Successful exploitation of the vulnerability results in denial of service.

Mitigation

Update to version 2.2.7 or later.

Vulnerable software versions

Wireshark: 2.2.0 - 2.2.6

CPE2.3

• cpe:2.3:a:wireshark_org:wireshark:2.2.6:*:*:*:*:*:*:*

External links

http://www.wireshark.org/security/wnpa-sec-2017-22.html

Q & A

Can this vulnerability be exploited remotely?

Yes. This vulnerability can be exploited by a remote non-authenticated attacker via the Internet.

How the attacker can exploit this vulnerability?

The attacker would have to send a specially crafted request to the affected application in order to exploit this vulnerability.

Is there known malware, which exploits this vulnerability?

No. We are not aware of malware exploiting this vulnerability.

11) Denial of service

EUVDB-ID: #VU6915

Risk: Low

CVSSv3.1: 3.9 [CVSS:3.1/AV:N/AC:L/PR:N/UI:R/S:U/C:N/I:N/A:L/E:P/RL:O/RC:C]

CVE-ID: CVE-2017-9353

CWE-ID: CWE-20 - Improper input validation

Exploit availability: Yes

Description

The vulnerability allows a remote attacker to cause DoS condition on the target system.

The weakness exists in the IPv6 dissector due to improper validation of an IPv6 address. A remote attacker can inject a malformed packet epan/dissectors/packet-ipv6.c onto the wire or persuade the target user to read a malformed packet trace file and cause the application to crash.

Successful exploitation of the vulnerability results in denial of service.

Mitigation

Update to version 2.2.7 or later.

Vulnerable software versions

Wireshark: 2.2.0 - 2.2.6

CPE2.3

• cpe:2.3:a:wireshark_org:wireshark:2.2.6:*:*:*:*:*:*:*

External links

http://www.wireshark.org/security/wnpa-sec-2017-33.html

Q & A

Can this vulnerability be exploited remotely?

Yes. This vulnerability can be exploited by a remote non-authenticated attacker via the Internet.

How the attacker can exploit this vulnerability?

The attacker would have to send a specially crafted request to the affected application in order to exploit this vulnerability.

Is there known malware, which exploits this vulnerability?

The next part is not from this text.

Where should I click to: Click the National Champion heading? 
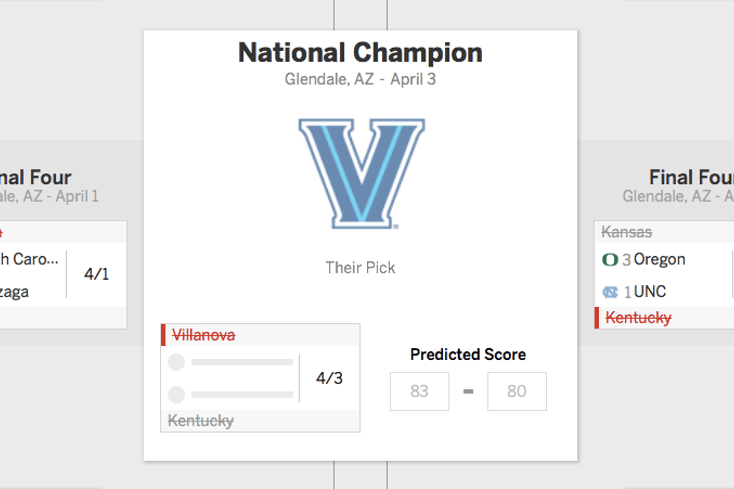coord(360,52)
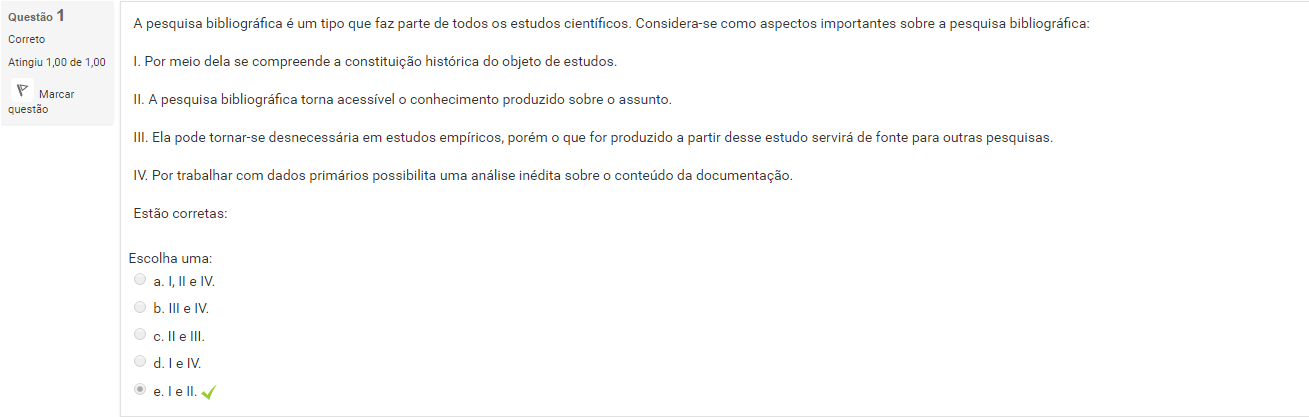
Task: Click answer label "c. II e III."
Action: (x=179, y=336)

No. We are not aware of malware exploiting this vulnerability. However, proof of concept for this vulnerability is available.

12) Denial of service

EUVDB-ID: #VU6916

Risk: Low

CVSSv3.1: 3.8 [CVSS:3.1/AV:N/AC:L/PR:N/UI:R/S:U/C:N/I:N/A:L/E:U/RL:O/RC:C]

CVE-ID: CVE-2017-9354

CWE-ID: CWE-20 - Improper input validation

Exploit availability: No

Description

The vulnerability allows a remote attacker to cause DoS condition on the target system.

The weakness exists in the RGMP dissector due to improper validation of an IPv4 address. A remote attacker can inject a malformed packet epan/dissectors/packet-rgmp.c onto the wire or persuade the target user to read a malformed packet trace file and cause the application to crash.

Successful exploitation of the vulnerability results in denial of service.

Mitigation

Update to version 2.0.13, 2.2.7 or later.

Vulnerable software versions

Wireshark: 2.0.0 - 2.2.6

CPE2.3

• cpe:2.3:a:wireshark_org:wireshark:2.0.12:*:*:*:*:*:*:*
• cpe:2.3:a:wireshark_org:wireshark:2.2.6:*:*:*:*:*:*:*

External links

http://www.wireshark.org/security/wnpa-sec-2017-32.html

Q & A

Can this vulnerability be exploited remotely?

Yes. This vulnerability can be exploited by a remote non-authenticated attacker via the Internet.

How the attacker can exploit this vulnerability?

The attacker would have to send a specially crafted request to the affected application in order to exploit this vulnerability.

Is there known malware, which exploits this vulnerability?

No. We are not aware of malware exploiting this vulnerability.